DATA EXCERPTS:

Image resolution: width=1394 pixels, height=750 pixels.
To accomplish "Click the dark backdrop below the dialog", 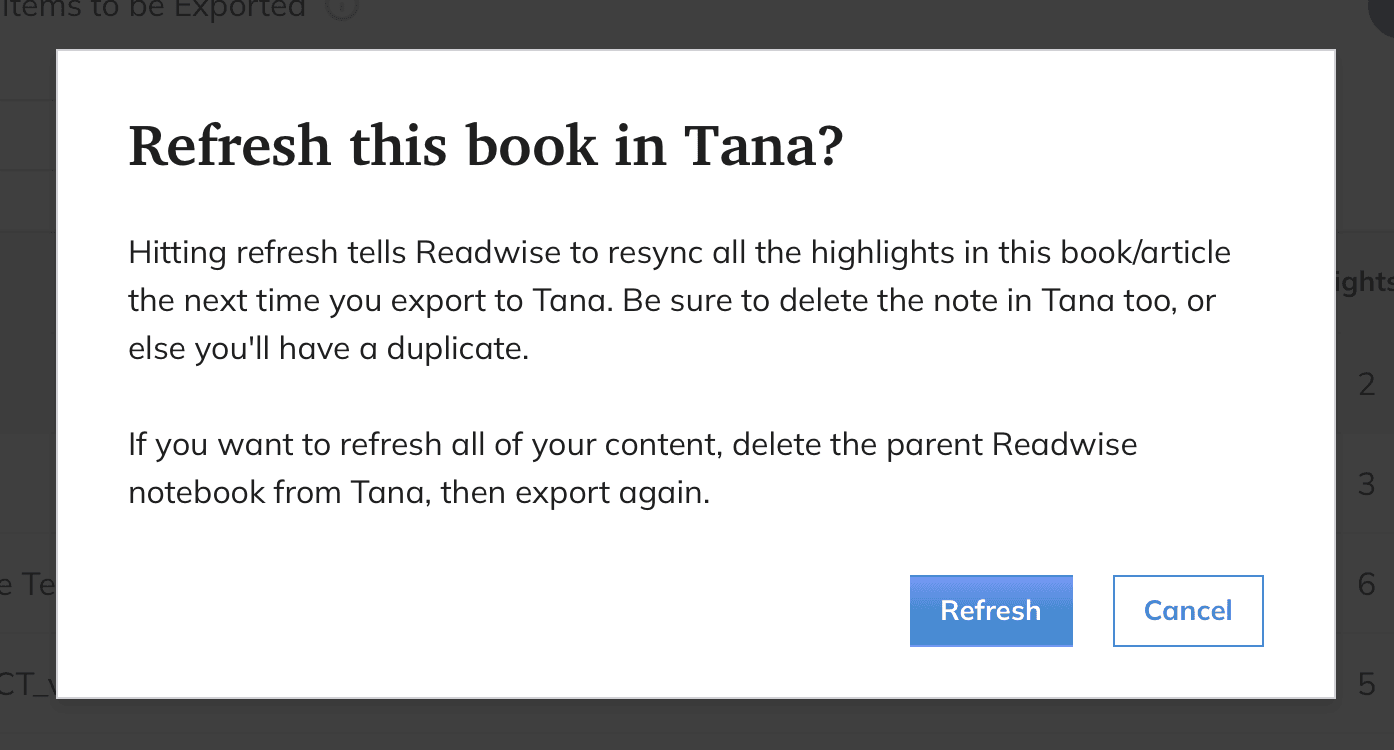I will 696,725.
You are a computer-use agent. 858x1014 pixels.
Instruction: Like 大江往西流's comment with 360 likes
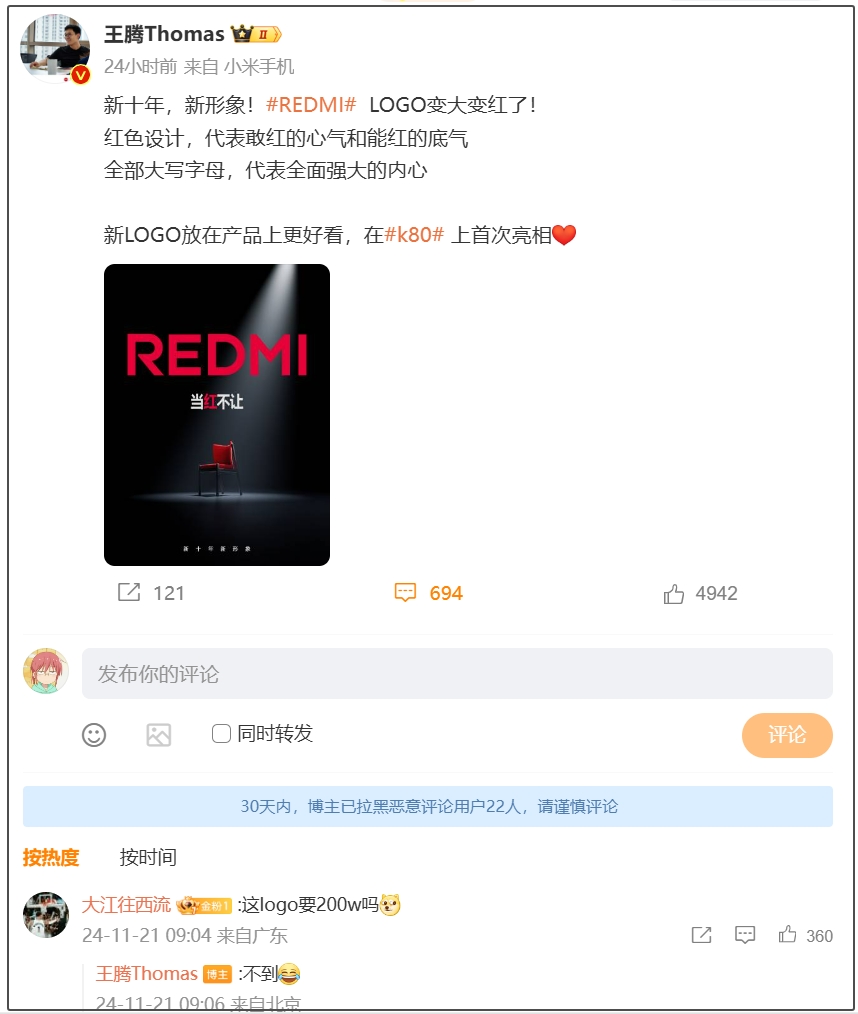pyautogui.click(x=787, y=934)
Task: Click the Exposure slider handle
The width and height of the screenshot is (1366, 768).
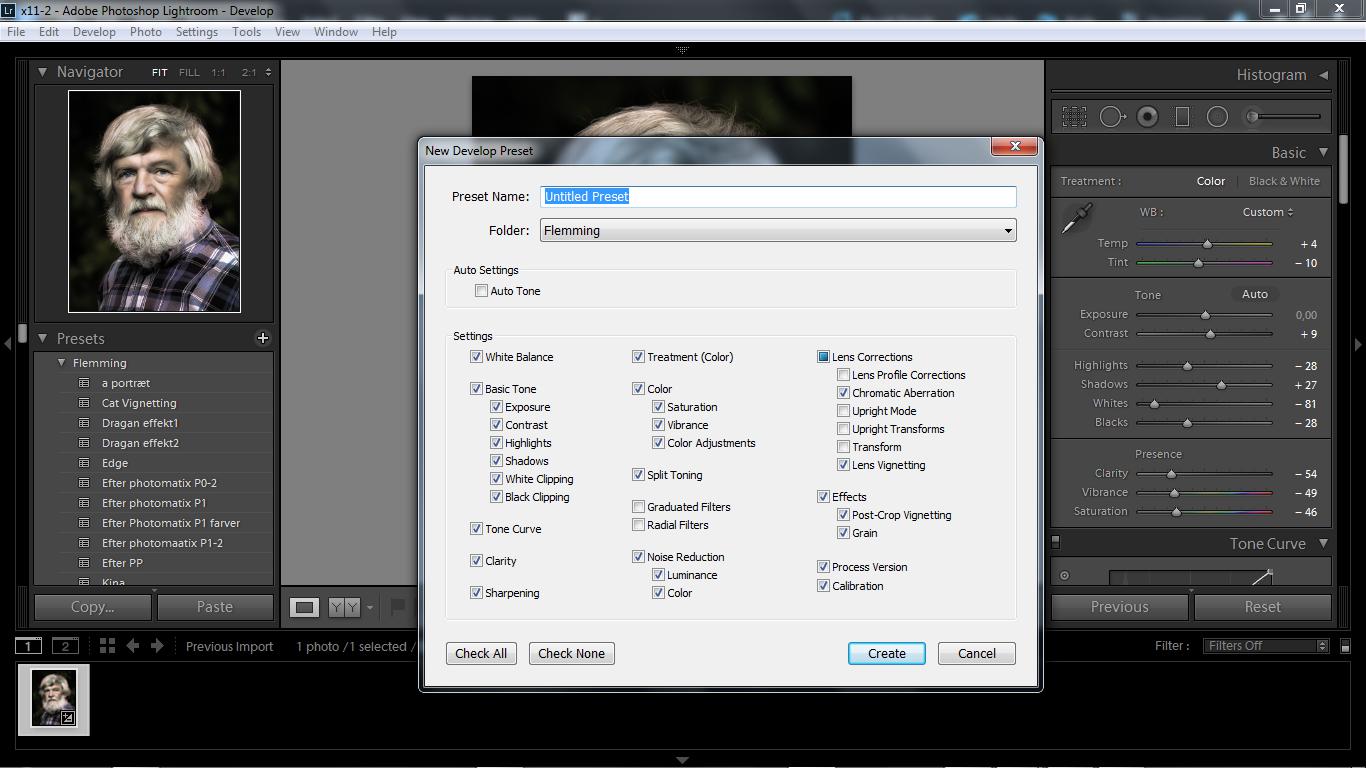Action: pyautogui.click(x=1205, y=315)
* * *
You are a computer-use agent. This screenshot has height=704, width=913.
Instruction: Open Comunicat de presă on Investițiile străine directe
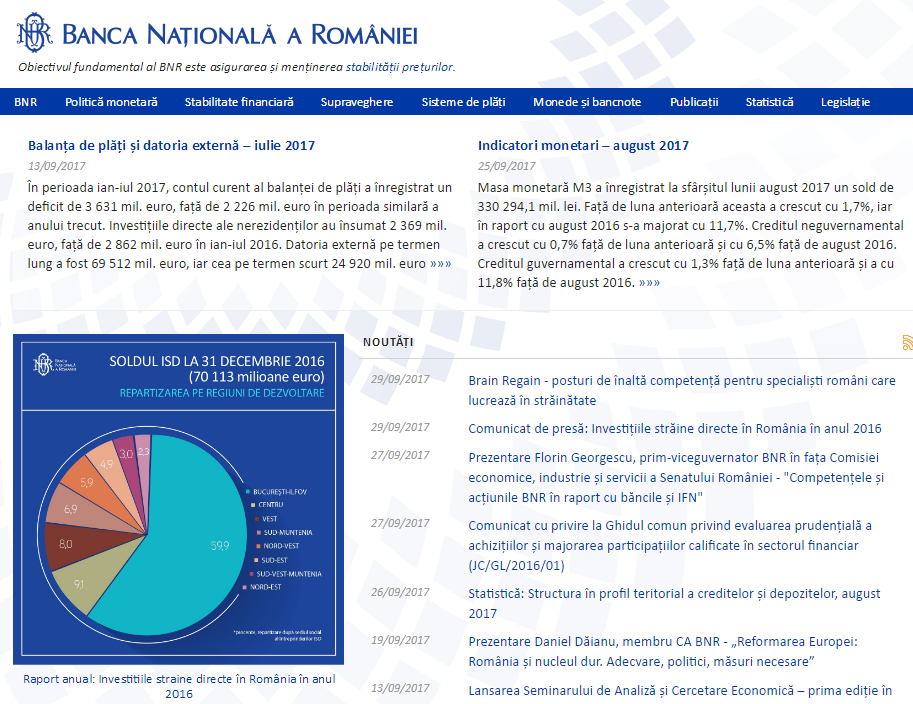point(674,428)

WHAT YOU NEED TO DO: Each line in the records above that contains the word "computer" must be copied.

SOLUTION FOR THIS PROBLEM:
You are a computer-use agent. 858x1014 pixels.
You are a computer-use agent. This screenshot has height=704, width=913.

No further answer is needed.